TASK DIRECTIONS: Images do not belong in the copy. Retype the entries exactly.

[Collected data]
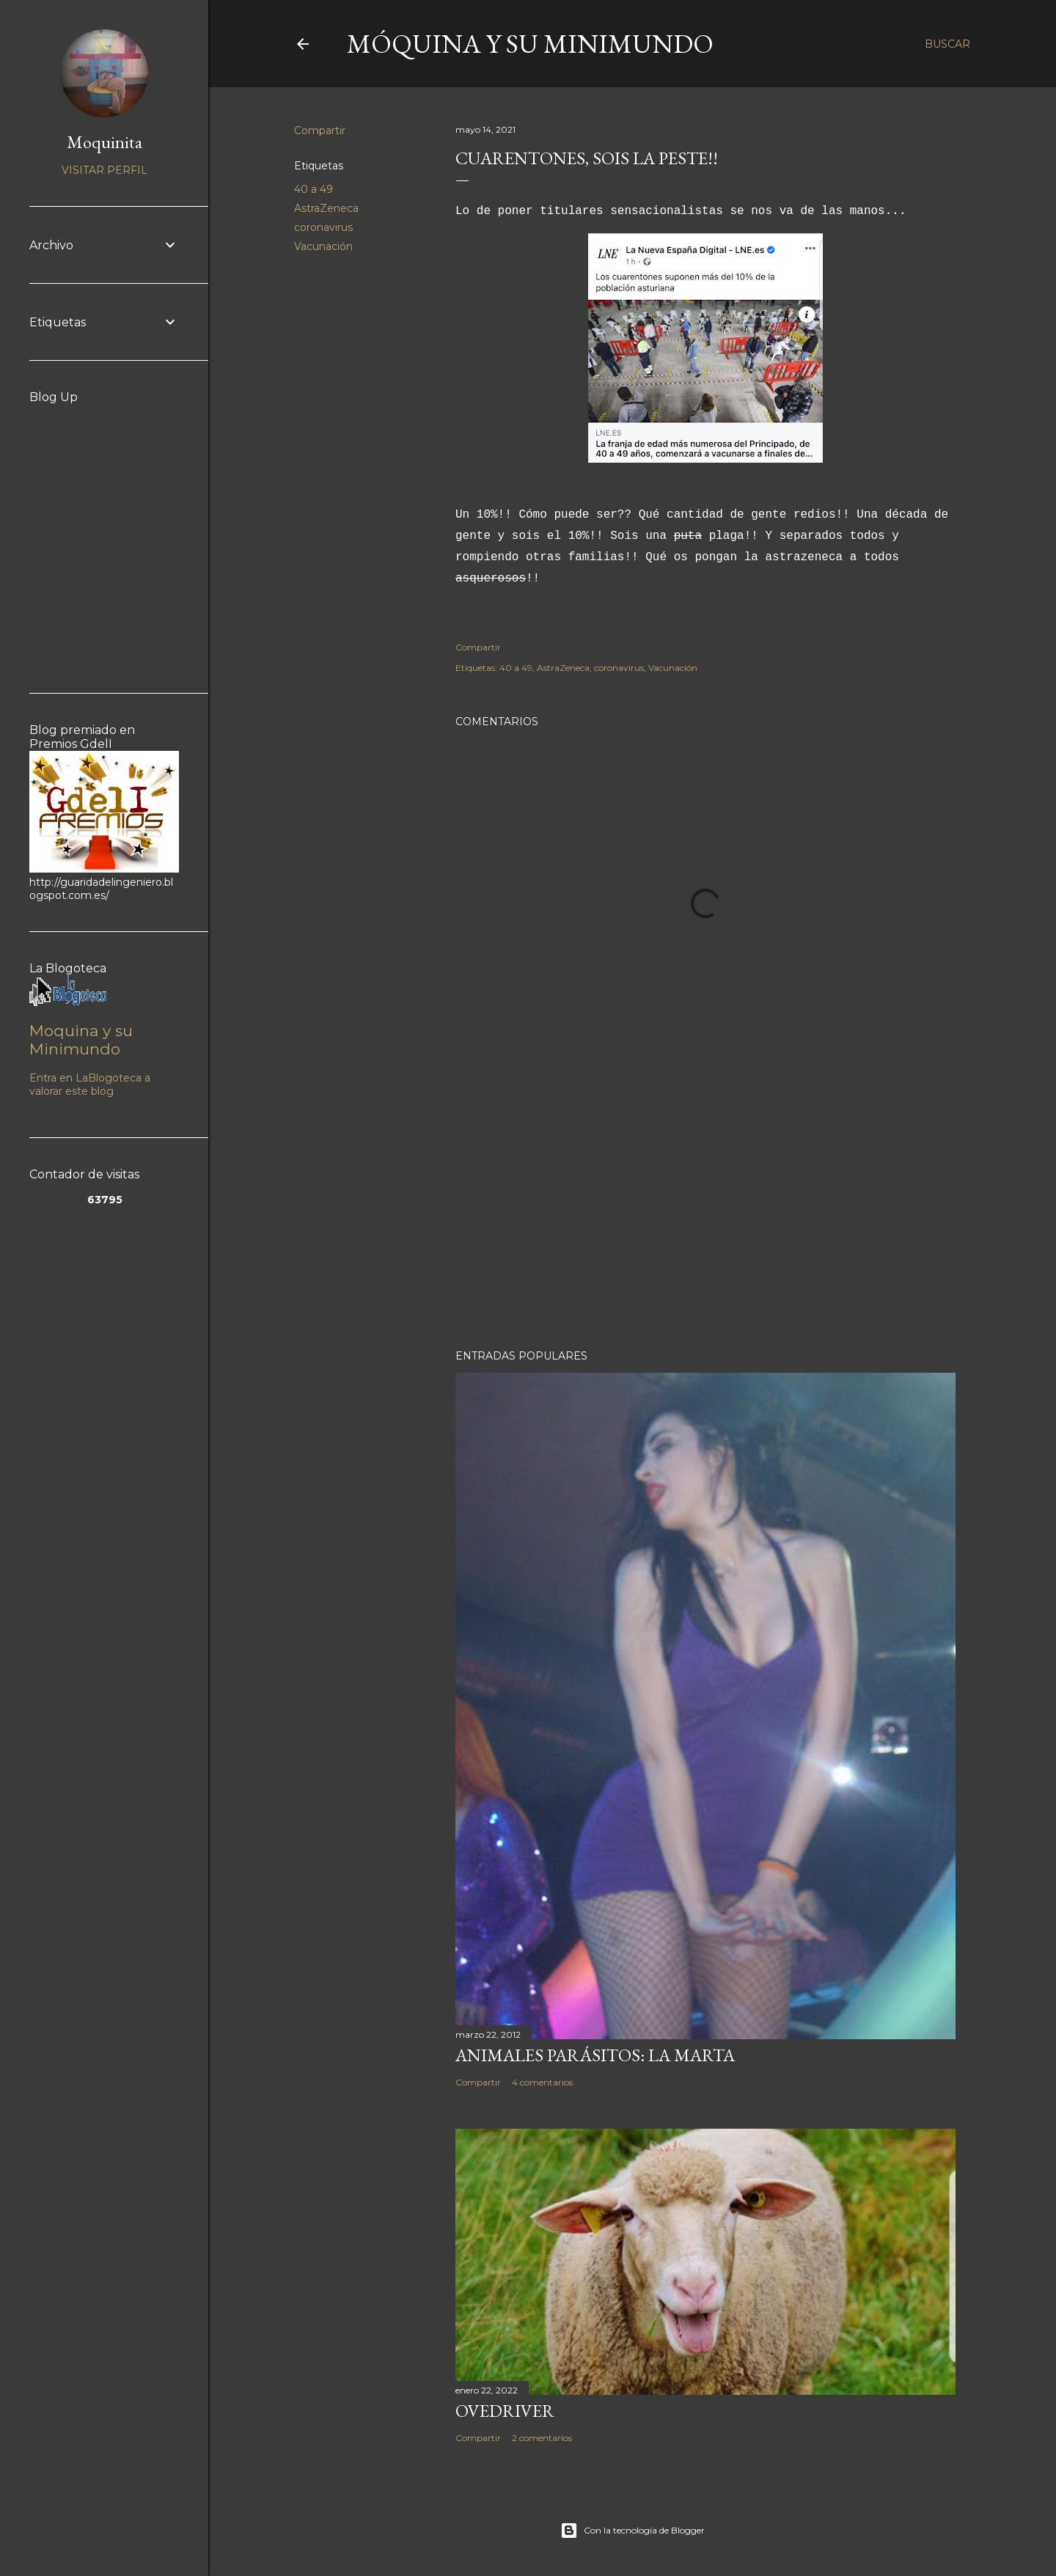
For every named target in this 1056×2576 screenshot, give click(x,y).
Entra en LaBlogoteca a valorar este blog (89, 1084)
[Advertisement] (705, 1210)
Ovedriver (504, 2410)
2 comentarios (542, 2437)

YOUR SOLUTION:
For every named target in this 1056×2576 screenshot, give click(x,y).
Entra en LaBlogoteca a valorar este blog (89, 1084)
[Advertisement] (705, 1210)
Ovedriver (504, 2410)
2 comentarios (542, 2437)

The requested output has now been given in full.